In the end, he was over an hour late to pick up Turco, whom he’d never met and had only that morning spoken to for the first time on the phone. What complicated matters, after the rain had eased up and he’d gone home to pack his bag and dig out his waders, tape recorder, notebooks and the rest, was that he couldn’t find the place. He’d only been in Savannah six months and he’d always been lousy with maps. There were all these one-way streets and this endless succession of old squares that you had to drive all the way around, each one, one after another, and they all looked alike. He finally found De Lesseps, but he couldn’t locate the store, which, as it turned out, was stuck up in the ass end of an alley anyway. After he’d gone up and down the street twenty times he finally pulled up alongside a red-faced yokel at a stoplight and motioned for him to crank down his window. There was a strong, faintly astringent smell of freshly shucked oysters on the air, of sea sludge and fish scales and worse; the rain pattered down. “Tran Van Due’s Grocery,” he shouted, “you have any idea where it is?”

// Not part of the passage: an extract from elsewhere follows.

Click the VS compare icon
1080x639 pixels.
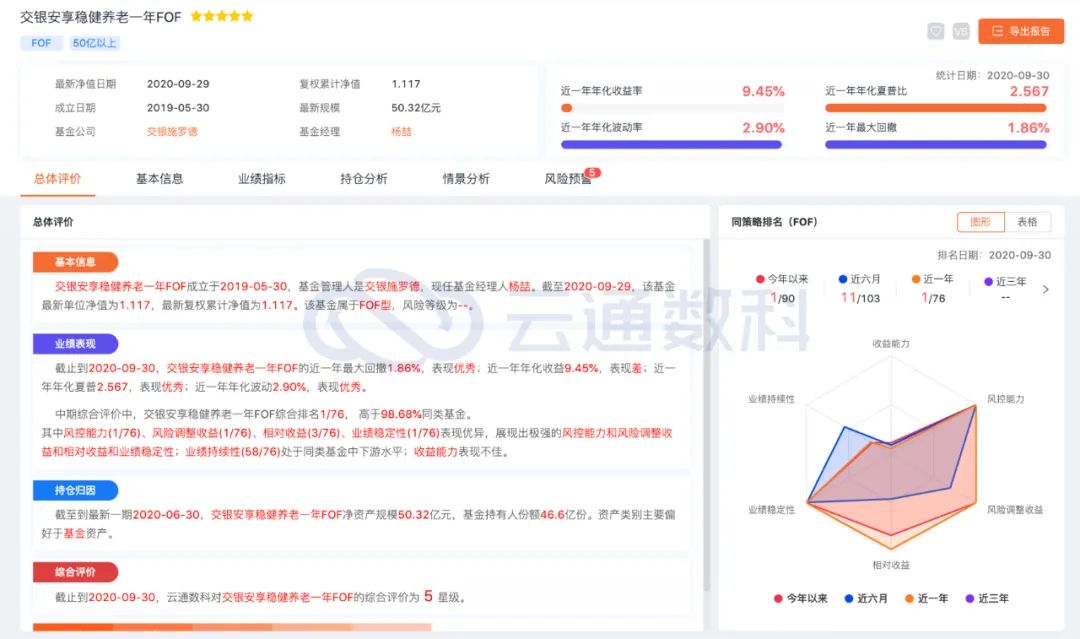[x=961, y=31]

The red-faced man leaned toward him. He was wearing a suit and his wispy blond hair was parted in the middle. He was fat, Abercorn saw now, bulbous, an elephant seal heaved up out of the sea and wedged, as a joke, into the impossibly narrow confines of the cab of his mini-truck. He mumbled something in a heavy accent that sounded like “Roy’s hair” or “rye chair.”
“I’m sorry,” Abercorn said, trying his best to control his winning smile, the smile he wore like a necktie when he needed to, “but I didn’t—rye chair?”

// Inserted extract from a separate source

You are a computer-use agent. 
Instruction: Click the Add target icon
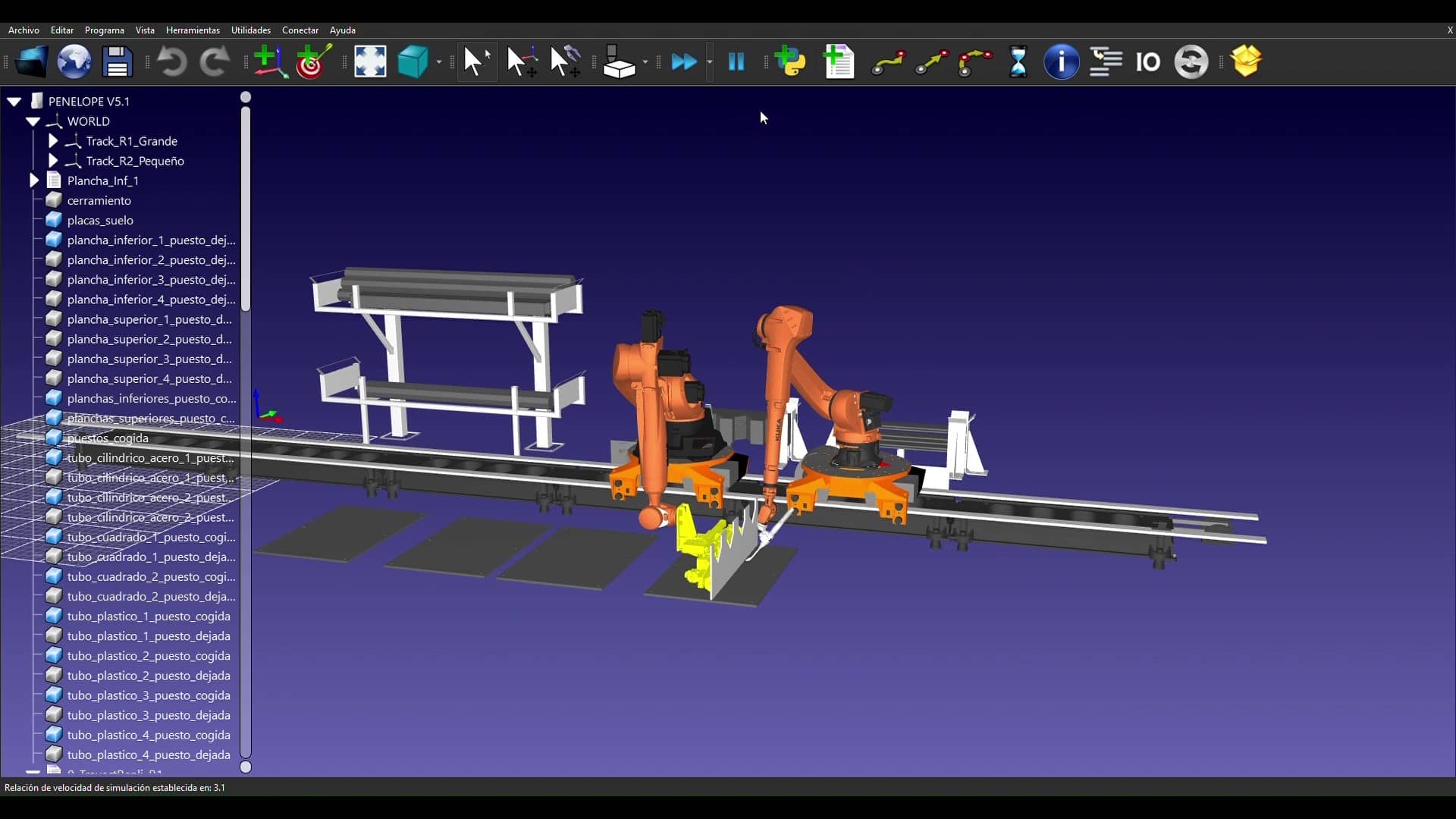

The man looked away in exasperation. Mist rose from the pavement. “Rye chair,” the man repeated, turning back to Abercorn and pointing a thick finger to the towering, unmistakable, aniline red-on-yellow sign—TRAN VAN DUC—that hovered over the alley not fifteen paces from them. Then the light changed, and the man was gone.
The store was tiny, a central aisle of loosely stacked cans and two low wall-length freezers, and it smelled worse than the fish-stinking pavement outside. Abercorn pulled the door shut behind him and took in the entire place at a glance: a pair of shrunken ageless Asian faces staring up at him in horror, the cans of pickled this and salted that, the strange little fishes in frozen plastic envelopes, the dried spices and chilies and sauces no one would ever buy. He’d raided a hundred places just like it in Arcadia and Pacoima and San Pedro, and he knew that the two behind the counter had residence permits but the twenty in the basement didn’t and he knew too that they had to be bringing in more than fish sauce to survive, but that was somebody else’s problem. “I’m looking for Lewis Turco,” he said.

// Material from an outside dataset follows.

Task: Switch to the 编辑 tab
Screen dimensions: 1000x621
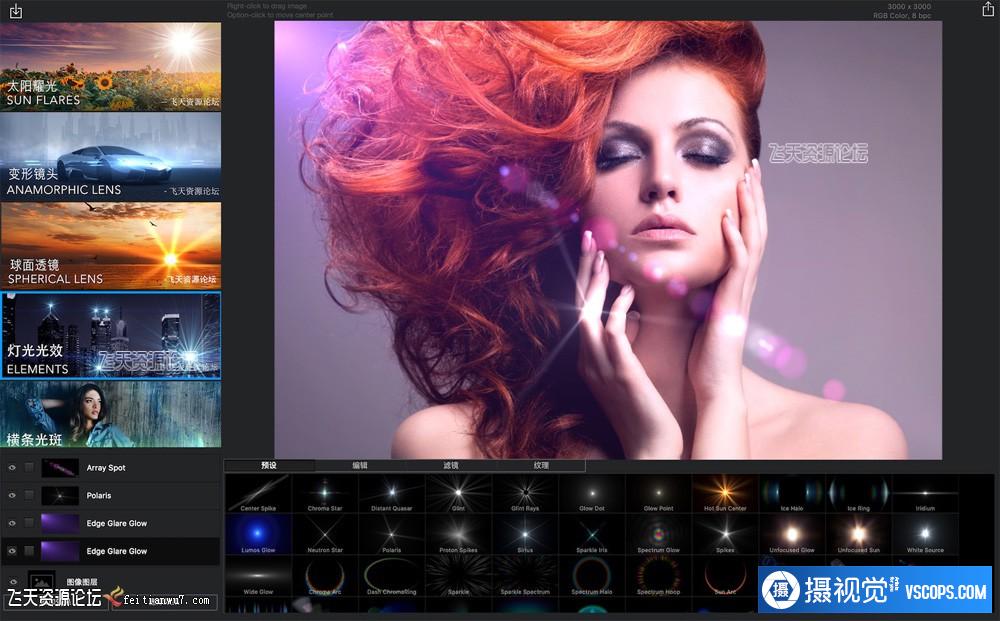Action: point(359,465)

Nothing. No reaction. He might just as well have been talking to himself, humming, singing, gargling, he might as well have been a dog or a monkey. The couple behind the counter—a man and a woman, he saw now—didn’t flinch. They were holding their breath, controlling their heartbeat—their eyes didn’t even blink. “Lewis Turco,” he repeated, lingering over the syllables, “I-look-for-Lew-is-Tur-co.”
“Yo,” said a voice behind him, and a man in fatigues stepped out from behind the bead curtain at the back of the store. He was short—five-five or so, Abercorn guessed—and he wore a noncommital expression. His shoulders were too wide for his height and he had a weight lifter’s build, strong in the chest and upper arms. He wore a beard and his long flat greasy blond hair was tied back with a leather thong. “Abercorn, right?” he said.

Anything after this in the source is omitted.